Learn more about the Risk-based Auditing Approach! Download our FREE guide Risk-Based Approach to Auditing an ISO Management System.


An ISO audit can apply to an entire organisation or it may be applied to a specific function, process or production step. Some audits serve an administrative purpose, such as auditing documents, risk or performance or following up on completed corrective actions.

The formal definition of an ISO audit is found in the ISO standard – Guidelines for Auditing Management Systems Standards, which is:

“the systematic, independent and documented process for obtaining audit evidence (records, statements of fact or other information which are relevant and verifiable) and evaluating it objectively to determine the extent to which the audit criteria (a set of policies, procedures or requirements) are fulfilled.” ISO 19011:2018 – Guidelines for Auditing Management Systems.

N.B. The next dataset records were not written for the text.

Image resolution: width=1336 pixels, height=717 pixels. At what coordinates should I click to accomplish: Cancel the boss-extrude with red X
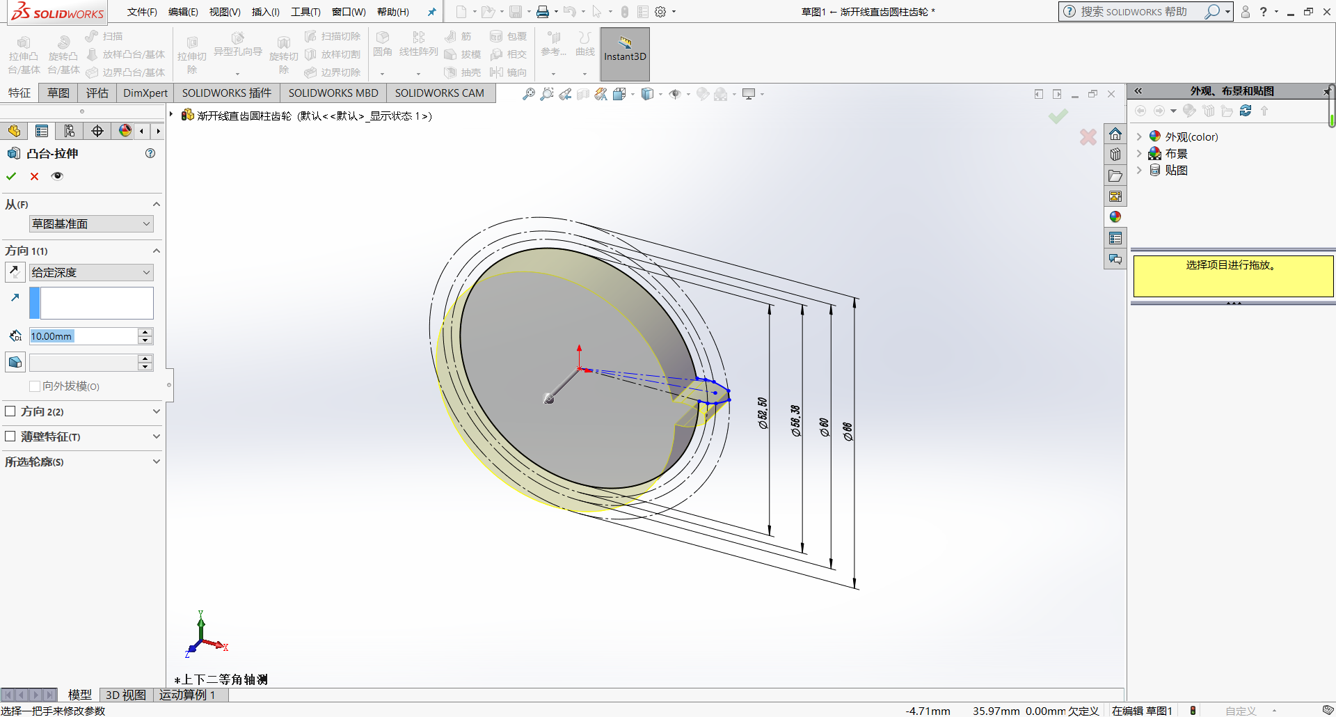click(34, 176)
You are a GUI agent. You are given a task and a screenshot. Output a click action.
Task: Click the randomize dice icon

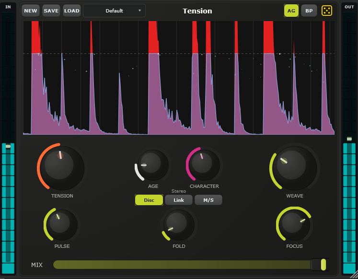(326, 11)
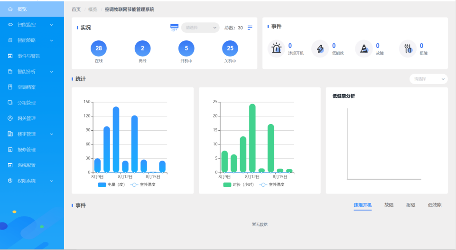Open the 请选择 dropdown in 实况 panel
This screenshot has width=456, height=250.
(x=200, y=28)

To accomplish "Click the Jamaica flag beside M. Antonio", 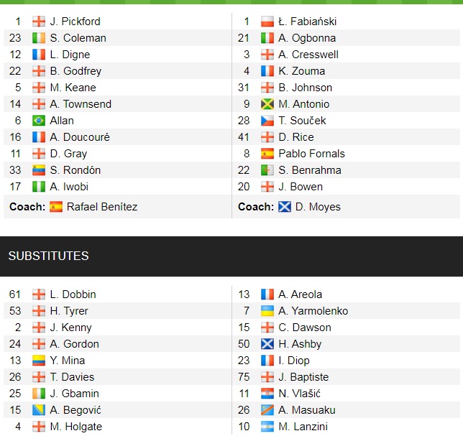I will (267, 104).
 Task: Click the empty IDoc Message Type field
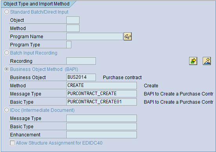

There are three main types of ISO audits:

  • First-party (internal)
  • Second-party (external / supplier)
  • Third-party (certification)

First-party Audit

An Internal Audit is conducted on a process or set of processes to ensure they meet the organisation’s internal requirements and is used for evaluating the effectiveness of the Management System. The value of the Internal Audit is that it takes a critical look at your company and how it operates and improves the effectiveness of risk management, control and governance processes.

Second-party Audit

A Second-party or Supplier Audit is valuable for strengthening a company’s supply chain and verifying that suppliers meet or exceed predetermined requirements. A Supplier Audit can prevent quality, environmental or health and safety issues from reaching your customers.

Third-party Audit

A Third-party or Compliance audit is carried out by a Certification Body (CB) and evaluates whether the Management System meets the requirements of a specific ISO standard. If successful, the Third-party Audit will provide the organisation with a certification of conformity with the given standard.

The ISO 19011:2018 standard stipulates that a third-party Auditor must acquire the necessary knowledge and skills to be employed by a CB and pledge to abide by a code of ethical conduct in the performance of an audit. ISO certification confers numerous benefits such as increasing your organisation’s credibility and enabling you to secure business.

Surveillance Audit

These audits are held in years one and two after initial certification and in years one and two following each recertification. The audit is conducted by a Certification Body.

Recertification Audit

These audits are held every three years with a Certified Body performing the audit The goal is to continue to demonstrate management’s commitment to and ongoing improvement of the Management System to ensure its effectiveness.


Knowledge of the ISO standard(s) and conducting effective interviews are essential parts of the Internal Auditor’s job. Unskilled auditors will collect little useful information and their interview questions are likely to elicit predictable answers which are of no value. So ensure that your Internal Auditors are properly trained.

Our ISO Auditor Training courses are an efficient way of doing this: View our public Auditor Training courses here or Sign Up for an Online Learning Course here.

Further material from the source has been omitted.